In terms of programming, Model 11 is probably the most complex in this series so far. There are several stages within each timestep, and more parameters than any previous model. As a result, run times can be slow, particularly for large groups. Where possible we used matrices rather than dataframes and vectorised the code to improve speed. Unfortunately there is no straightforward way of vectorising the punishment and social learning stages (if you can think of one let me know!). We must accept that sometimes complex models take a while to run. Grab a cup of tea and watch TV, smug in the knowledge that your code is working for you in the background. More seriously, the important thing with complex models is to make and test each stage in turn under manageable assumptions (e.g. \(N = 4\) rather than \(N = 128\)) before putting them all together, as we did above.
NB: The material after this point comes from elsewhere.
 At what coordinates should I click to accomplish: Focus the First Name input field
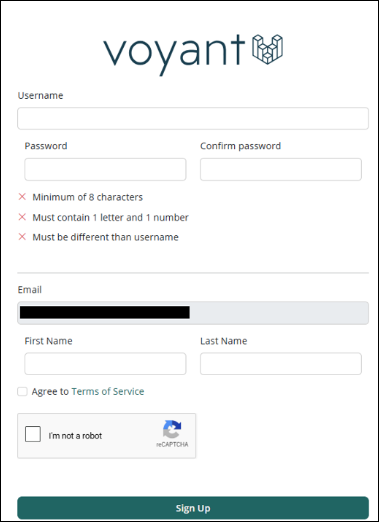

This makes it much easier to catch bugs and to make sure that your code does what you think it does.
Exercises
Use the Cooperation function to explore the effect of the remaining parameters on the frequency of cooperation: (a) the error rate \(e\); (b) the cost of cooperation \(c\); (c) the mutation rate \(\mu\); and (d) the number of groups \(N\).
Recreate Boyd et al.’s (2003) other figures, adapting the code above used to recreate their Figure 1b. Do you get the same results?
Change the starting conditions, to (a) one group of all Cs and the rest all Ds; (b) all Ds (with Ps and Cs only appearing via mutation); and (c) random behaviours. Does cooperation still emerge with these different starting conditions?
Add a new parameter \(b\) to the Cooperation function. Each cooperator (Cs and Ps with probability \(1 - e\)) generates a payoff benefit \(b\) which is shared equally amongst all group members (including defectors). This simulates the standard ‘Public Goods Game’ from economics. Now cooperation generates within-group benefits, as well as between-group benefits via group selection. Explore the effect of different values of \(b\) on overall cooperation levels.
References
Apicella, C. L., & Silk, J. B. (2019). The evolution of human cooperation. Current Biology, 29(11), R447-R450.
Boyd, R., Gintis, H., Bowles, S., & Richerson, P. J. (2003). The evolution of altruistic punishment. Proceedings of the National Academy of Sciences, 100(6), 3531-3535.
Lamba, S. (2014). Social learning in cooperative dilemmas. Proceedings of the Royal Society B, 281(1787), 20140417.
Richerson, P., Baldini, R., Bell, A. V., Demps, K., Frost, K., Hillis, V., … & Zefferman, M. (2016). Cultural group selection plays an essential role in explaining human cooperation: A sketch of the evidence. Behavioral and Brain Sciences, 39, E30.
Smith, D. (2020). Cultural group selection and human cooperation: a conceptual and empirical review. Evolutionary Human Sciences, 2.
West, S. A., Griffin, A. S., & Gardner, A. (2007). Evolutionary explanations for cooperation. Current Biology, 17(16), R661-R672.